• _Given information_
::::::
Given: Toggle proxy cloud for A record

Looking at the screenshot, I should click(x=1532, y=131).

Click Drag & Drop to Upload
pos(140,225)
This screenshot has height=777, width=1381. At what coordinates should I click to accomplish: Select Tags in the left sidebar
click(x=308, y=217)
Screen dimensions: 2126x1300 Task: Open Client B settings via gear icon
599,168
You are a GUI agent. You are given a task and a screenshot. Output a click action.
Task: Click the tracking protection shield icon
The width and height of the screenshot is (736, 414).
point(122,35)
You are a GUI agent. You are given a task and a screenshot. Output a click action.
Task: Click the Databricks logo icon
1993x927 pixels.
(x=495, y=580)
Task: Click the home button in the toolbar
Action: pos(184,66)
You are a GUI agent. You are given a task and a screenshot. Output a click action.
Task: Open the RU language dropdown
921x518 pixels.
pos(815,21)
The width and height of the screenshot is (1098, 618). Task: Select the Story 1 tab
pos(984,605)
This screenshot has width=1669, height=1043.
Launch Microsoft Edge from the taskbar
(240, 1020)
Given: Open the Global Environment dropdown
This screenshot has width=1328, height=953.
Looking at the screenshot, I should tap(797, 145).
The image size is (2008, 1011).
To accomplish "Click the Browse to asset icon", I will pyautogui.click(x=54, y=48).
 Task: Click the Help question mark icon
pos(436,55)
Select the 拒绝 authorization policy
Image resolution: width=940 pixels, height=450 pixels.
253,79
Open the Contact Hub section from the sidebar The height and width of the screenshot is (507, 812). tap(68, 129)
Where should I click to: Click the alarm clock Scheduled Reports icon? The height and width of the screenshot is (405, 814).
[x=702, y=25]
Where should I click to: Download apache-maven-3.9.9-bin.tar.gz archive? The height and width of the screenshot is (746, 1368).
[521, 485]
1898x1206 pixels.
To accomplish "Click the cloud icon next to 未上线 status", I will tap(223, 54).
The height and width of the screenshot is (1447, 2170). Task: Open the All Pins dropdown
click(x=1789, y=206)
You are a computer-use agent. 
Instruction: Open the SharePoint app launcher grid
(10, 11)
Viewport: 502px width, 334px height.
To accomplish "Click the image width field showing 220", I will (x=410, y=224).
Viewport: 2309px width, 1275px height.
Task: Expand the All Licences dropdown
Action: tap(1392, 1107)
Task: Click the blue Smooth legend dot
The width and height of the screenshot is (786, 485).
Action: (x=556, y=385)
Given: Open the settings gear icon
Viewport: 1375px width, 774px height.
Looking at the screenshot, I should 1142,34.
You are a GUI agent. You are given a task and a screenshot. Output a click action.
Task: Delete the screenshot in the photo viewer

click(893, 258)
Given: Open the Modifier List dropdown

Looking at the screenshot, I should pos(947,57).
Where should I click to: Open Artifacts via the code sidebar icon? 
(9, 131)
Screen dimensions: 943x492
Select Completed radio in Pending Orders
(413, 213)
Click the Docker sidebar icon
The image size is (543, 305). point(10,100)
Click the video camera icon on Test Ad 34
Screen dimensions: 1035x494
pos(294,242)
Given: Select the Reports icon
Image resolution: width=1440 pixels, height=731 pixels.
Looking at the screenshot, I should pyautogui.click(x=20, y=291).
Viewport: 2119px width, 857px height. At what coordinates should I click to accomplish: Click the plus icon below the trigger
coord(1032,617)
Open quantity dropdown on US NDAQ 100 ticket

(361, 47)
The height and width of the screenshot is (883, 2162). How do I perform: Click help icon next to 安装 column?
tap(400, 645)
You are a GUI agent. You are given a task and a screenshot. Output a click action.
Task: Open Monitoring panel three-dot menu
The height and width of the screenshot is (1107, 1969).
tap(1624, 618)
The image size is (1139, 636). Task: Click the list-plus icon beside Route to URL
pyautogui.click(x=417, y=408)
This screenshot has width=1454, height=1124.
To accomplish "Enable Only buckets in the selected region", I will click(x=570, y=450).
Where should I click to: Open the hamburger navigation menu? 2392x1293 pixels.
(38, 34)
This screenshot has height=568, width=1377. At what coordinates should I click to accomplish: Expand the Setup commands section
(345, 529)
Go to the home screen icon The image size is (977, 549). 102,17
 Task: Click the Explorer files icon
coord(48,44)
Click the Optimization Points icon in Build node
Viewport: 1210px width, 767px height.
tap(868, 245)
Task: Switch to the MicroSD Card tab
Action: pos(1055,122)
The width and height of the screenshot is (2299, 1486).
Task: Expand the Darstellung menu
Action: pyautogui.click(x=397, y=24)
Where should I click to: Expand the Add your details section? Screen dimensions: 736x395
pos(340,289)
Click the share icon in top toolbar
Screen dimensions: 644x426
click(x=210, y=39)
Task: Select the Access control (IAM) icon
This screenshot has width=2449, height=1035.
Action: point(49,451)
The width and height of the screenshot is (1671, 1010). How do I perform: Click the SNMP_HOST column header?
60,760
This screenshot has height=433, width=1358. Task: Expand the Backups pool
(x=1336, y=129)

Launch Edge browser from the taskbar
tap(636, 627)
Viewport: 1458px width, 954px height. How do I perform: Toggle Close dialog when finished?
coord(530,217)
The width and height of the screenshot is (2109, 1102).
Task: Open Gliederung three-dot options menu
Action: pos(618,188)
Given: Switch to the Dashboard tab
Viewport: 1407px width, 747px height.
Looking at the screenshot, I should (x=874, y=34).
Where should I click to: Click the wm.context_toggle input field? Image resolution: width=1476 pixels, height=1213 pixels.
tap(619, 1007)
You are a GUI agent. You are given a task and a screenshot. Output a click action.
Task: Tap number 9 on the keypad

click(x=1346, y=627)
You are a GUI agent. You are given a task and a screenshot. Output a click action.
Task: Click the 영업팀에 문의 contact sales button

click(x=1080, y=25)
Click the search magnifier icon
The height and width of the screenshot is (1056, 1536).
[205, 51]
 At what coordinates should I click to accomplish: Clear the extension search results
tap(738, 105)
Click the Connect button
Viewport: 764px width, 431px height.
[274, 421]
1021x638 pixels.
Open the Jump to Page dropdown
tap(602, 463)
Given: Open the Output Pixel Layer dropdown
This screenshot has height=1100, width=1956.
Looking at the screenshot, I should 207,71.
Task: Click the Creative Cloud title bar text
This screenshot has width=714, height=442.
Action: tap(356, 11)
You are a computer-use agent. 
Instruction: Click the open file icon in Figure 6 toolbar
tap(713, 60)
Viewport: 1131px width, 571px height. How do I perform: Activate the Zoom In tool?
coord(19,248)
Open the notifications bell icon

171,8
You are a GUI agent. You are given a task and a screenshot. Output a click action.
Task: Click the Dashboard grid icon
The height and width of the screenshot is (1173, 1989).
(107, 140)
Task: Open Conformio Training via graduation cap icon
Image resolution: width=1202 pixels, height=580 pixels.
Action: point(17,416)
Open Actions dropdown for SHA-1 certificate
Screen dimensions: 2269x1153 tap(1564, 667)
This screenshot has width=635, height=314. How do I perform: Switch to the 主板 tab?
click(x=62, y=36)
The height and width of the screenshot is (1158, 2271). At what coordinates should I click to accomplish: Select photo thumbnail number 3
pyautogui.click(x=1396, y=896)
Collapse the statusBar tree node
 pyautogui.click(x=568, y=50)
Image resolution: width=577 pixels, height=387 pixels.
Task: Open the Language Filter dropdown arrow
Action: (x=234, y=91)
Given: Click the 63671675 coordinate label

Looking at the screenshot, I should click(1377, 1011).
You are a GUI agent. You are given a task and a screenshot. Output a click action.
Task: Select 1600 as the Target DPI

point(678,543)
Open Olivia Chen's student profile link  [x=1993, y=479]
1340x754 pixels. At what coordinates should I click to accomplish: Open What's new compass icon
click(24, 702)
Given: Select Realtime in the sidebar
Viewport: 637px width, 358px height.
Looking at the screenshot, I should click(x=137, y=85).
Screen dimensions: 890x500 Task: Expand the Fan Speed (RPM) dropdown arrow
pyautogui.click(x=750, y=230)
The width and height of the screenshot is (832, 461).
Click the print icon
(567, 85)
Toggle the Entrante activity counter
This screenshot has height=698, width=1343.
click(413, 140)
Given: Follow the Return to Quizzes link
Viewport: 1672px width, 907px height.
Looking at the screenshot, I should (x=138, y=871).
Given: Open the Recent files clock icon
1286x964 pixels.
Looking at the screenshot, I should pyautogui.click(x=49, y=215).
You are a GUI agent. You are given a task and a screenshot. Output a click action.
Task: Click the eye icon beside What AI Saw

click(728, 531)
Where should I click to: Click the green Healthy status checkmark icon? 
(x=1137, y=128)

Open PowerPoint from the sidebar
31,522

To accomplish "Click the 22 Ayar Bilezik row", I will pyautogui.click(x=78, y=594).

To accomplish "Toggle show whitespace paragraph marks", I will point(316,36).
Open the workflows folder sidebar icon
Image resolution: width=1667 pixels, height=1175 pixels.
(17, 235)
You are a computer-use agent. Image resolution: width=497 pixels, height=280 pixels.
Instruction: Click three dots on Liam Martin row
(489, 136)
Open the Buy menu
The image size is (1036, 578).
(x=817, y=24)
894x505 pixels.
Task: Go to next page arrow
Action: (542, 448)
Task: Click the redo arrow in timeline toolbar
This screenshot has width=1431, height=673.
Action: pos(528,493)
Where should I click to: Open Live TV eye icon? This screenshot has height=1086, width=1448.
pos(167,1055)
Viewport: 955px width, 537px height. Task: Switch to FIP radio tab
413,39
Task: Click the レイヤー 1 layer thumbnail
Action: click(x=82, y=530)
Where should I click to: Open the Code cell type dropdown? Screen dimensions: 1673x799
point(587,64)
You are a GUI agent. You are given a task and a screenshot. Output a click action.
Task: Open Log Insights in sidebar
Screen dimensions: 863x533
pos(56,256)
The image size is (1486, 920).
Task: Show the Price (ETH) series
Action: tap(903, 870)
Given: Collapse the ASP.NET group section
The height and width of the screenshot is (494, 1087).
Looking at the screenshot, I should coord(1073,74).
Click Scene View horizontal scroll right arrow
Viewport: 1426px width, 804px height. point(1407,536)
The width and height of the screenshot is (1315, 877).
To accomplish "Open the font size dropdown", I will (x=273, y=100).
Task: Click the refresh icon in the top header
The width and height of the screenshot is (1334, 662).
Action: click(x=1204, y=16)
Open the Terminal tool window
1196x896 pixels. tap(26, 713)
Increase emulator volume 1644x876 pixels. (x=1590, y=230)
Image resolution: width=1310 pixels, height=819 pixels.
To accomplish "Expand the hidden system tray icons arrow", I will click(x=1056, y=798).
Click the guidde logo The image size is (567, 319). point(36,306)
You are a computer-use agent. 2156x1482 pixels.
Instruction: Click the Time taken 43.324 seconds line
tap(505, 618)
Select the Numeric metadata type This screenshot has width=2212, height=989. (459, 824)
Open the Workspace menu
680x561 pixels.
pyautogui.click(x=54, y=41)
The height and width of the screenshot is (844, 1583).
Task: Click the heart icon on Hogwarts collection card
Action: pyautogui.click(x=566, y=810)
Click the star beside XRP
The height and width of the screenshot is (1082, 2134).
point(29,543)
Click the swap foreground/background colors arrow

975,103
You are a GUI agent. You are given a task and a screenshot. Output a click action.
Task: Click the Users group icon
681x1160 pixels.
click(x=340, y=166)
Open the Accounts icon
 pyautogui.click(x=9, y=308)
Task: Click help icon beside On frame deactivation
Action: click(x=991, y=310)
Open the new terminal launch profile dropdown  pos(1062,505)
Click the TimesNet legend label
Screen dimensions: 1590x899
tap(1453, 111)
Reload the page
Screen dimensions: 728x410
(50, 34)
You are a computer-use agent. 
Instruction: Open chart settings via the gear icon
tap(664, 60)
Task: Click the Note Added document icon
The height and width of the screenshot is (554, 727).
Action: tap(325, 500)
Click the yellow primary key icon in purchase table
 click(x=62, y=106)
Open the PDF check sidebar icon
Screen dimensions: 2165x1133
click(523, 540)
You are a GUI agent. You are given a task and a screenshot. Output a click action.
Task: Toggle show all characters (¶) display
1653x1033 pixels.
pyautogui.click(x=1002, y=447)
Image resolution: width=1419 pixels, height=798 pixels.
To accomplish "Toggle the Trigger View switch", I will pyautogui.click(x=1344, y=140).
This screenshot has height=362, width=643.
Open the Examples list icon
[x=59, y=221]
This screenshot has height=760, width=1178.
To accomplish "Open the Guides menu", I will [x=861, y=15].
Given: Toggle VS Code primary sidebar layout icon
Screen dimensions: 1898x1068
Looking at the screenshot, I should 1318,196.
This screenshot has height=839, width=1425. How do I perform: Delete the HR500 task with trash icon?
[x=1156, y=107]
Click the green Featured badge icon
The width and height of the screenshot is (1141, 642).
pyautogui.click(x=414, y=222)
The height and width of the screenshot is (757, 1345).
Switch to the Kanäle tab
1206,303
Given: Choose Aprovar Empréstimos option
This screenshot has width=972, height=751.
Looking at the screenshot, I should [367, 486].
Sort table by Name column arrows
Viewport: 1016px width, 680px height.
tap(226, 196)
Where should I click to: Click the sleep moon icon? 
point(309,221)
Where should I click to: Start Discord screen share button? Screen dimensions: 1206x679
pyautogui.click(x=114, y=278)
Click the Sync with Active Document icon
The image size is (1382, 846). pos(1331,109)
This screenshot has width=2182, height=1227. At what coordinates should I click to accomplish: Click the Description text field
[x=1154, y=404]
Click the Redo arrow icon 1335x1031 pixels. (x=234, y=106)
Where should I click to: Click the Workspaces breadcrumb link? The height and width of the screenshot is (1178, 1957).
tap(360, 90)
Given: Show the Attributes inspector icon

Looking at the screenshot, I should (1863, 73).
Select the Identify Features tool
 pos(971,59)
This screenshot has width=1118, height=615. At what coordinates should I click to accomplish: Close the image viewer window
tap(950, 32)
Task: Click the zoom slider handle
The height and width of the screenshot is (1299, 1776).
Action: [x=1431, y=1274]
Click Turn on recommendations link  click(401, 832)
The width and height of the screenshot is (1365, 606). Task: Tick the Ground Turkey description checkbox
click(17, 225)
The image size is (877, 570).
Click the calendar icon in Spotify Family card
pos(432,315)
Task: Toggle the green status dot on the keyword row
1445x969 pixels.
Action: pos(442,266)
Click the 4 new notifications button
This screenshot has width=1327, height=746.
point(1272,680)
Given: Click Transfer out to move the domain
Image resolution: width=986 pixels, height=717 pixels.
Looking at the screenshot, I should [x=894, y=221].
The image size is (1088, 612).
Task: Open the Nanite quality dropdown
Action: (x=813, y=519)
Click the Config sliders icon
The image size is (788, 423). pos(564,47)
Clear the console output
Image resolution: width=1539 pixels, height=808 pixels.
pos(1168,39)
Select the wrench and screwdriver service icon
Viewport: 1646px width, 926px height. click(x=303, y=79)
::::::
• _Instructions for the task_
Restate word for word the entries above, starting at the line with "Viewport: 2119px width, 857px" and ending at the line with "This screenshot has width=1454, height=1124.", inclusive, and no others.

• _Response area_
Viewport: 2119px width, 857px height. At what coordinates should I click to accomplish: Click the plus icon below the trigger
coord(1032,617)
Open quantity dropdown on US NDAQ 100 ticket

(361, 47)
The height and width of the screenshot is (883, 2162). How do I perform: Click help icon next to 安装 column?
tap(400, 645)
You are a GUI agent. You are given a task and a screenshot. Output a click action.
Task: Open Monitoring panel three-dot menu
The height and width of the screenshot is (1107, 1969).
tap(1624, 618)
The image size is (1139, 636). Task: Click the list-plus icon beside Route to URL
pyautogui.click(x=417, y=408)
This screenshot has width=1454, height=1124.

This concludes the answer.